Harcerski szwedzki stół to forma wspólnego posiłku. Każdy wilczek przynosi określony produkt spożywczy, którym dzieli się z innymi. Zasada jest taka, że można jeść wszystko oprócz tego, co się samemu przyniosło. Jeżeli w gromadzie jest rodzeństwo, to ta zasada dotyczy również tego, co przyniósł brat.
Najczęściej harcerski szwedzki stół to bułki/kanapki. Każdy przynosi tyle, ile sam mógłby zjeść – jedną/dwie/trzy kanapki. Żeby zminimalizować sytuację, że dana kanapka jest bardziej pożądana przez wilczki od innej, staramy się nie przygotowywać kanapek na słodko (z nutellą/miodem/dżemem/…), ani z poprawiaczami smaku (keczup/majonez/sosy/…).
Dodatkowo jeżeli umawiamy się na owoce, to niech to będą same owoce. Jak warzywa, tylko warzywa. Kanapki to kanapki. Unikajmy sytuacji dodatkowego dawania tego, co akurat mamy w domu pod ręką (czyli np. kiść winogron, gdy umawialiśmy się na kanapki). Mam świadomość, że wynika to z dobrego serca, jednak skutkuje to niepotrzebnym zamieszaniem u chłopaków przy wyborze produktów z takiego szwedzkiego stołu.
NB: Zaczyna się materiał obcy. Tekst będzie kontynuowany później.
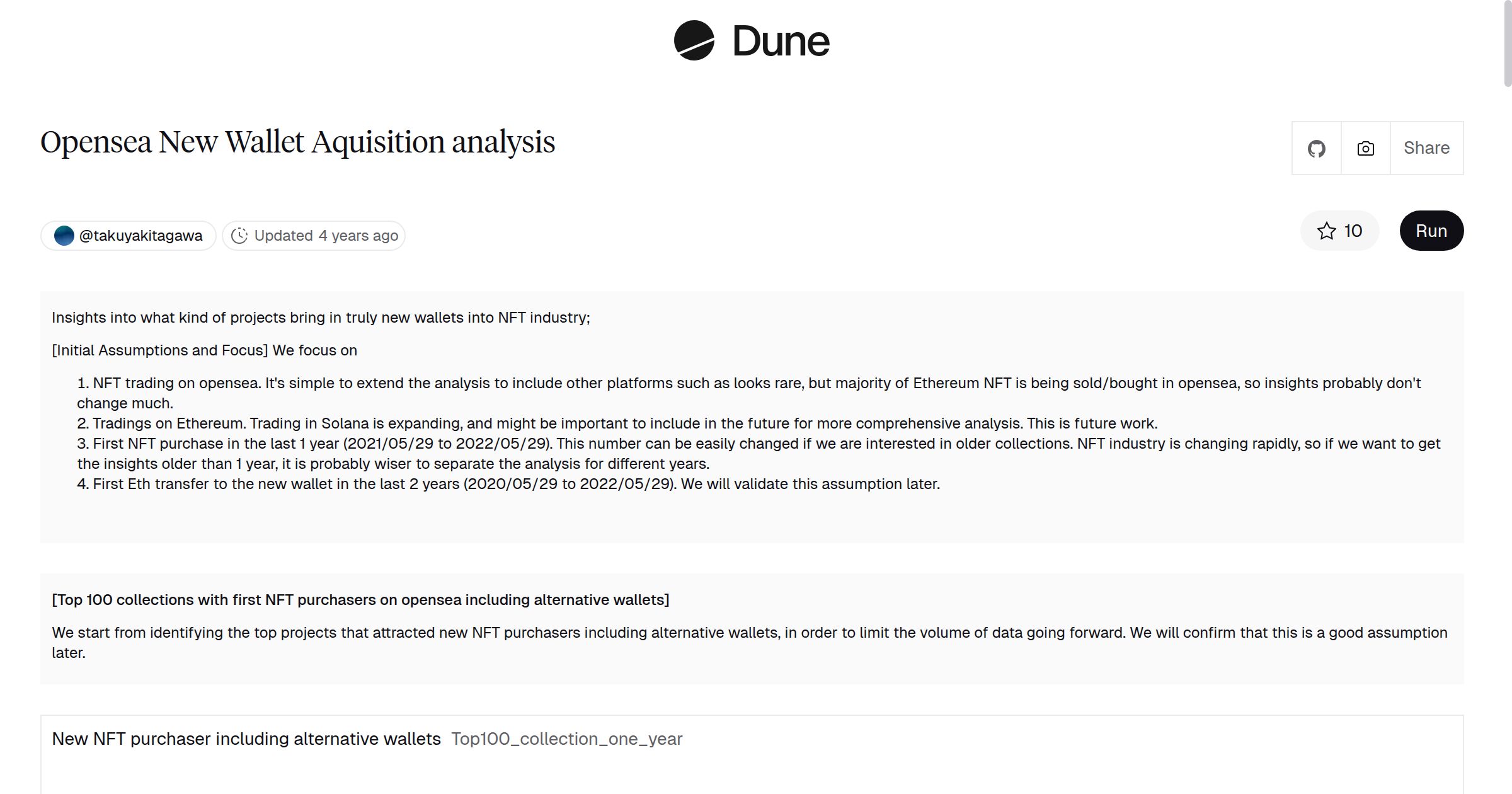Toggle the GitHub integration icon
This screenshot has width=1512, height=794.
tap(1316, 148)
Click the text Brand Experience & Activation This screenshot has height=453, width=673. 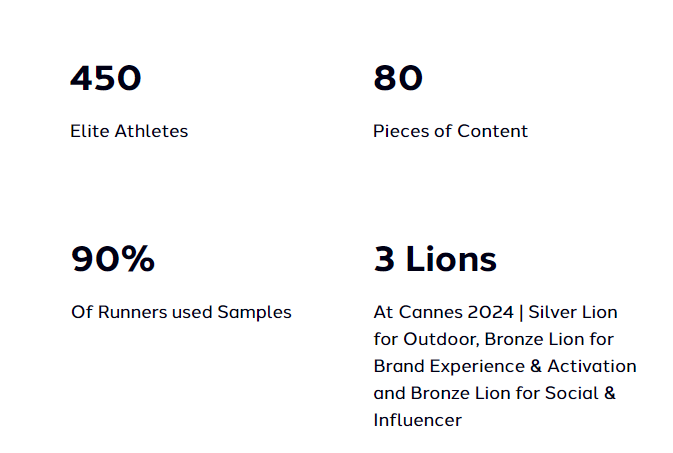click(x=505, y=366)
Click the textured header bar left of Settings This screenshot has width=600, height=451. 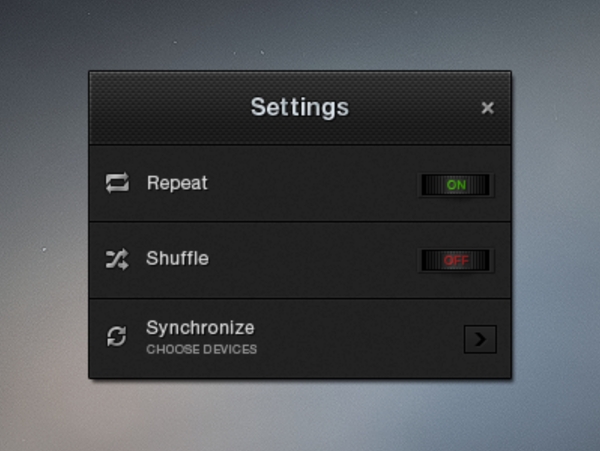tap(168, 108)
Oczywiście w zależności od wielkości i ilości produktów, które zostały przyniesione na taki stół, w razie potrzeby Akela kroi je na mniejsze części.
I na koniec, aczkolwiek niemniej ważne – chłopaki, którzy są na indywidualnych dietach, zostają przy nich. Przynoszą swoje produkty i je konsumują. Prośba jedynie, aby taką informację przekazać Akeli przed zbiórką.